Work order. Beneath this instruction is a listing. Transcribe from it only the stretch from the line with "Task: Open the DSL connection link" through the line with "Given: Click the arrow", both end lines included, exactly as written.

Supplied material.

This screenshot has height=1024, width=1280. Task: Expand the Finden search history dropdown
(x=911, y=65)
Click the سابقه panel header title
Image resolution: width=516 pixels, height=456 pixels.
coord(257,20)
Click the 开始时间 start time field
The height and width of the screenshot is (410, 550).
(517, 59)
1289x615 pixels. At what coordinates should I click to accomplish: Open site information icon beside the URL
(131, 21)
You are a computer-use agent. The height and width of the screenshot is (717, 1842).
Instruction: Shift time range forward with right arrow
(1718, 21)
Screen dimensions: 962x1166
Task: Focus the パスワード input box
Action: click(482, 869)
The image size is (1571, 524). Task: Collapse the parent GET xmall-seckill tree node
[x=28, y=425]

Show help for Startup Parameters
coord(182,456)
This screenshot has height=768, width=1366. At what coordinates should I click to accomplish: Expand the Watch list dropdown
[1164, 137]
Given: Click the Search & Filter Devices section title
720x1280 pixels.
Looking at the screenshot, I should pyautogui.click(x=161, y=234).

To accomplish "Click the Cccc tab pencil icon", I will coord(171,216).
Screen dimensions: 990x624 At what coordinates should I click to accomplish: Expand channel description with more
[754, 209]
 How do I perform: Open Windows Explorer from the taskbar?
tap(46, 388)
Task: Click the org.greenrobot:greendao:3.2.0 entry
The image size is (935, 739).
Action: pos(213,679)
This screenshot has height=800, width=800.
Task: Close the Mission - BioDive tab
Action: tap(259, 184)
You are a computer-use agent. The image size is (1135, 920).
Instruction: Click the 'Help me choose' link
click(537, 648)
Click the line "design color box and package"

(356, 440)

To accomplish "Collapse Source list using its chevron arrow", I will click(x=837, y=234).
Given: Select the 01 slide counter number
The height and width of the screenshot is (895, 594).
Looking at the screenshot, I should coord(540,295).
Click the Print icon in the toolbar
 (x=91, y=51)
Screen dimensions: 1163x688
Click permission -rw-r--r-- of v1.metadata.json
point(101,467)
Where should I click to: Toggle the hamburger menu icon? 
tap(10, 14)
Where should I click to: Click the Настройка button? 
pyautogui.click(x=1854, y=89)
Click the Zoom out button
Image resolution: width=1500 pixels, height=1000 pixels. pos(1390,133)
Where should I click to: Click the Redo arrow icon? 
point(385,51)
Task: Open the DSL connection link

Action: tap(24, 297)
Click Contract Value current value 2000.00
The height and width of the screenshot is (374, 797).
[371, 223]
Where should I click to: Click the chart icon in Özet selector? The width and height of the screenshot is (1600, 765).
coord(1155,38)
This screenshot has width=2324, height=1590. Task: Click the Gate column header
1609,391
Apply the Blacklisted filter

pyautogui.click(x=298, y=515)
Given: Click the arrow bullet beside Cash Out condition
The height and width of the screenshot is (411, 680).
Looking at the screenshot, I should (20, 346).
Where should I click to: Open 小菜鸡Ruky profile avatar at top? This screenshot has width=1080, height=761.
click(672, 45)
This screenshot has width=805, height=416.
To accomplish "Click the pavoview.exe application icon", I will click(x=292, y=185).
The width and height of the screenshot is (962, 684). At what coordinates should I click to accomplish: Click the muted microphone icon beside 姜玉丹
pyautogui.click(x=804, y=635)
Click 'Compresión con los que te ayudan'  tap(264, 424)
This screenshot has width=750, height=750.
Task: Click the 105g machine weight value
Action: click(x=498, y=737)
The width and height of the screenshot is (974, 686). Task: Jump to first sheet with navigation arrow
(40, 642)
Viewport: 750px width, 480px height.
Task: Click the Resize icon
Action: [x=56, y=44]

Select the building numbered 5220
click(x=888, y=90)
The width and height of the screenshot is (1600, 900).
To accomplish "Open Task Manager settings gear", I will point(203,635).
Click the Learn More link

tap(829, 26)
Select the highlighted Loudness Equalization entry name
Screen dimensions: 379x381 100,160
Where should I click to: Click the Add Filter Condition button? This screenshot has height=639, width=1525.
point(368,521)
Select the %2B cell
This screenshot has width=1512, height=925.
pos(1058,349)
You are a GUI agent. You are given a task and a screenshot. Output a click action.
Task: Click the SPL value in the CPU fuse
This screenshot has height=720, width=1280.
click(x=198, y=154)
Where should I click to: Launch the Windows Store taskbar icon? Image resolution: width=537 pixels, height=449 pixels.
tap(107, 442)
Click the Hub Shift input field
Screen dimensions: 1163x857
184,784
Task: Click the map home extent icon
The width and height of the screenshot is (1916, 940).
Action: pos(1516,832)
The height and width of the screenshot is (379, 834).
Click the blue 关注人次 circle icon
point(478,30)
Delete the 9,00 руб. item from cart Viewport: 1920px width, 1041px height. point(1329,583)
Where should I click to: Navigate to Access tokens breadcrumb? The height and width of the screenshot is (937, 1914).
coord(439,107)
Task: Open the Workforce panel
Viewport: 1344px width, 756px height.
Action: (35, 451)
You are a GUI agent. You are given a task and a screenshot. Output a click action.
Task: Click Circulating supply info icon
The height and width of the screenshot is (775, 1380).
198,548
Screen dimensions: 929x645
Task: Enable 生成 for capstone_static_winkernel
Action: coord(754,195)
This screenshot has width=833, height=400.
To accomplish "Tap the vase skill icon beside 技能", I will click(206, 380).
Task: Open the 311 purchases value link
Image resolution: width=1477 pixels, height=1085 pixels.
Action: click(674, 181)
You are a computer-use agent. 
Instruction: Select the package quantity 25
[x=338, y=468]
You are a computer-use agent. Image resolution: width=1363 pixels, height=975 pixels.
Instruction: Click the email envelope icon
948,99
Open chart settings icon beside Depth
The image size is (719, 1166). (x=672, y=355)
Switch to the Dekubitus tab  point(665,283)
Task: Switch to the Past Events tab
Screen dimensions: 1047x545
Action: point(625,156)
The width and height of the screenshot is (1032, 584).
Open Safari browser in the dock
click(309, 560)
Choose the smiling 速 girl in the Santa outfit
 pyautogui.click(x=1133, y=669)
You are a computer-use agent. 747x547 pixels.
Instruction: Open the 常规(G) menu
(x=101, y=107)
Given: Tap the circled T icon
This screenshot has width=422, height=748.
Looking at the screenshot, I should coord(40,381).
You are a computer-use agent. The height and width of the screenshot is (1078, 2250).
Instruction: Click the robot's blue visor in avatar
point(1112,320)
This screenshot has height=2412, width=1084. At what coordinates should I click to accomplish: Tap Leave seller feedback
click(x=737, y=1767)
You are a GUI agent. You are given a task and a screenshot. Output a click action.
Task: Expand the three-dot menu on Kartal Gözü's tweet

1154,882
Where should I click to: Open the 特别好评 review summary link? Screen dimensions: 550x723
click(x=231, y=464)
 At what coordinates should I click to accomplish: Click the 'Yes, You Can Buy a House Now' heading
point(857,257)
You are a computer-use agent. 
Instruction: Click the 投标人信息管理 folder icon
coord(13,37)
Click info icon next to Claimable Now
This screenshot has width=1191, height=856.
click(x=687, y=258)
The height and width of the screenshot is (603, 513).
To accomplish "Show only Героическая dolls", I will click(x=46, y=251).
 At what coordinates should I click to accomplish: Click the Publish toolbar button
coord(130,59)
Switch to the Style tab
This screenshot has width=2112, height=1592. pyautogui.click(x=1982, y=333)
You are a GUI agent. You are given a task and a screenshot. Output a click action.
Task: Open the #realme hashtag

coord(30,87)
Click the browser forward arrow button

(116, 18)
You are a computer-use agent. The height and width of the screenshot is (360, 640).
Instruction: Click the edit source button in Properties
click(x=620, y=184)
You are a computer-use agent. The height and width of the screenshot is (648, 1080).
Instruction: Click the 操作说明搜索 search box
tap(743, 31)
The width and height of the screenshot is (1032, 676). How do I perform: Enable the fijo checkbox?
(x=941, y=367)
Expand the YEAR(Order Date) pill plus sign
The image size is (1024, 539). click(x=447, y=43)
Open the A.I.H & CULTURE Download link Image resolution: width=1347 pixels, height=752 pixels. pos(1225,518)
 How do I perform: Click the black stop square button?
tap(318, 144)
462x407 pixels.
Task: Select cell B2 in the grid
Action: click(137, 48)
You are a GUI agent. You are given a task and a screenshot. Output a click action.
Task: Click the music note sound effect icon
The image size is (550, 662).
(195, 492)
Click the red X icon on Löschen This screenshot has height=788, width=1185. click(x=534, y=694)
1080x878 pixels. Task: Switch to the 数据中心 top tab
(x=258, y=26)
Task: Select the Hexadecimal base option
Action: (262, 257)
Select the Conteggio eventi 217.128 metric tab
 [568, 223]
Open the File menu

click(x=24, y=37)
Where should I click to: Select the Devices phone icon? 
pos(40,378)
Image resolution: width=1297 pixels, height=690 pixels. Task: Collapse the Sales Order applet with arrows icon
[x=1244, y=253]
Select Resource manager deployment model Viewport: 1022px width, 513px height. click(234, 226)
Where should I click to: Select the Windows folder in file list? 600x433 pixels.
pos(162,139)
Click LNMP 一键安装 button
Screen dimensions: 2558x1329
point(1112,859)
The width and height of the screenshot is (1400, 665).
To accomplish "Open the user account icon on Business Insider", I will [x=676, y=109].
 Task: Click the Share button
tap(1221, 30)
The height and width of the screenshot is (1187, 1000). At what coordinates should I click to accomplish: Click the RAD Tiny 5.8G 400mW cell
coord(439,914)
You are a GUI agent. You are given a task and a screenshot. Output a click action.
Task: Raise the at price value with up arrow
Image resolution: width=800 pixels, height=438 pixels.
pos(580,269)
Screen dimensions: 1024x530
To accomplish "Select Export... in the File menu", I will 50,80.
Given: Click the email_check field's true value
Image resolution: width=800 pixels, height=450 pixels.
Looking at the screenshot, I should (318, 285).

Written response.
Task: Open the DSL connection link

Action: tap(24, 297)
Click Contract Value current value 2000.00
The height and width of the screenshot is (374, 797).
[371, 223]
Where should I click to: Click the chart icon in Özet selector? The width and height of the screenshot is (1600, 765).
coord(1155,38)
This screenshot has width=2324, height=1590. Task: Click the Gate column header
1609,391
Apply the Blacklisted filter

pyautogui.click(x=298, y=515)
Given: Click the arrow bullet beside Cash Out condition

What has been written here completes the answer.